BEGIN EXCERPTED TEXT

In classical antiquity location of present-day village was a part of a long Roman Danubian Limes three grave areals which were researched by archaeologists from Hungary before World War II, but two of them were destroyed in 1950 due to the dam construction. One necropolis was dated in the Late Antique period.

First historical mention of the village comes from year 1212 during the reign of Andrew III of Hungary. 1713 it is mentioned as a Hungarian village with 18 families. Village is mentioned one source from 1591 in the period of Ottoman rule over the medieval Kingdom of Hungary when it was waqf with 100 Hungarian families living on it. 1713 it is mentioned as a Hungarian village with 18 families. According to local legend, prior to the arrival of Ottomans, there was a grand castle in the village. Dravafok or Dravatorok, early 20th century steamboat port and telegraphy station, belonged to the village. According to Roman Catholic Diocese of Pécs data, village had 1203 inhabitants in 1839 and reached its peak in 1849 with 1412 inhabitants.

All up until the 1918 and establishment of Kingdom of Yugoslavia village, together with the rest of Baranya, was part of Baranya County. In 1920 post World War I Treaty of Trianon was formally signed. During the Kingdom of Yugoslavia village was within the Danube Banovina. In World War II after the Invasion of Yugoslavia it was part of Kingdom of Hungary. Socialist Federal Republic of Yugoslavia transferred the region to the Socialist Republic of Croatia.

END EXCERPTED TEXT
BEGIN RAW DATA

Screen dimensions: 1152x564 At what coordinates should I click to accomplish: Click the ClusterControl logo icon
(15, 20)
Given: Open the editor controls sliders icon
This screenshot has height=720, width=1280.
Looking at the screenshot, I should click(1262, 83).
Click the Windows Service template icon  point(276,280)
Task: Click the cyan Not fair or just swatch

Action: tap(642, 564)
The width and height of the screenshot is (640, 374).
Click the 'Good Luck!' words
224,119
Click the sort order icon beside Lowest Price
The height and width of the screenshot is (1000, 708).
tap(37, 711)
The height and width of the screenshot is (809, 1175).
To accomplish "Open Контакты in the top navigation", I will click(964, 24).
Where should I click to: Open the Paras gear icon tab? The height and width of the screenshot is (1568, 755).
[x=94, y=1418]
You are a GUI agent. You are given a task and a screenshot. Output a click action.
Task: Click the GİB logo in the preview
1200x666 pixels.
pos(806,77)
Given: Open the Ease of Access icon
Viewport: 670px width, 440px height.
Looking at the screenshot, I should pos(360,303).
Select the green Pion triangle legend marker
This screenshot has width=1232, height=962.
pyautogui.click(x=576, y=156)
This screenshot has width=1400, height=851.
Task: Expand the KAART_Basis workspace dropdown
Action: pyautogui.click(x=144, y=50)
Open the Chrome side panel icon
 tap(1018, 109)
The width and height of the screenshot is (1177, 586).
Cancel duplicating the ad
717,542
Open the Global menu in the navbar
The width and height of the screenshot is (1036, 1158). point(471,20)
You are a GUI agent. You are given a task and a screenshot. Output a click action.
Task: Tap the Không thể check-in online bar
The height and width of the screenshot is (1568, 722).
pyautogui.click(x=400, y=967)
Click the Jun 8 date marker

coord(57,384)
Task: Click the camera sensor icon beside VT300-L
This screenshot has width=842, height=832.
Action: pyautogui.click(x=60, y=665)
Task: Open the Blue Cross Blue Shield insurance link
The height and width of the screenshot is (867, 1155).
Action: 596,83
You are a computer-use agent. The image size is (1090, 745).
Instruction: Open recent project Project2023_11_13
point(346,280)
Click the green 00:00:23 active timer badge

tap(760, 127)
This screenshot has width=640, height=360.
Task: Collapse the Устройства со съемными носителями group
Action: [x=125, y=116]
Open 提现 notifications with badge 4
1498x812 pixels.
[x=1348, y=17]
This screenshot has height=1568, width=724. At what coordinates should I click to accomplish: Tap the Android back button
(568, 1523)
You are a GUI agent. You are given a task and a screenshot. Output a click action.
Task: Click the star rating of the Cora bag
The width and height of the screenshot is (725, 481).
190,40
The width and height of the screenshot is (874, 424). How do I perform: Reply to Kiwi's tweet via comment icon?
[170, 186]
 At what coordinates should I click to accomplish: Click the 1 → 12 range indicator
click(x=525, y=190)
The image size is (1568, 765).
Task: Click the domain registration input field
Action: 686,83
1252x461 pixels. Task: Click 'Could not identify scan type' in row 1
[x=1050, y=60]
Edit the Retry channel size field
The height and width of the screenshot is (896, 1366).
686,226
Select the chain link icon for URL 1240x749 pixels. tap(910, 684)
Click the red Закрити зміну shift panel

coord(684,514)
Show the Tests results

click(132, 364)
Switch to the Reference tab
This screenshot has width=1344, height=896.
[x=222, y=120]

END RAW DATA

TASK ITEM:
Transcribe the full village history text from above, word for word.

OUTPUT OF THE EXERCISE:
In classical antiquity location of present-day village was a part of a long Roman Danubian Limes three grave areals which were researched by archaeologists from Hungary before World War II, but two of them were destroyed in 1950 due to the dam construction. One necropolis was dated in the Late Antique period.

First historical mention of the village comes from year 1212 during the reign of Andrew III of Hungary. 1713 it is mentioned as a Hungarian village with 18 families. Village is mentioned one source from 1591 in the period of Ottoman rule over the medieval Kingdom of Hungary when it was waqf with 100 Hungarian families living on it. 1713 it is mentioned as a Hungarian village with 18 families. According to local legend, prior to the arrival of Ottomans, there was a grand castle in the village. Dravafok or Dravatorok, early 20th century steamboat port and telegraphy station, belonged to the village. According to Roman Catholic Diocese of Pécs data, village had 1203 inhabitants in 1839 and reached its peak in 1849 with 1412 inhabitants.

All up until the 1918 and establishment of Kingdom of Yugoslavia village, together with the rest of Baranya, was part of Baranya County. In 1920 post World War I Treaty of Trianon was formally signed. During the Kingdom of Yugoslavia village was within the Danube Banovina. In World War II after the Invasion of Yugoslavia it was part of Kingdom of Hungary. Socialist Federal Republic of Yugoslavia transferred the region to the Socialist Republic of Croatia.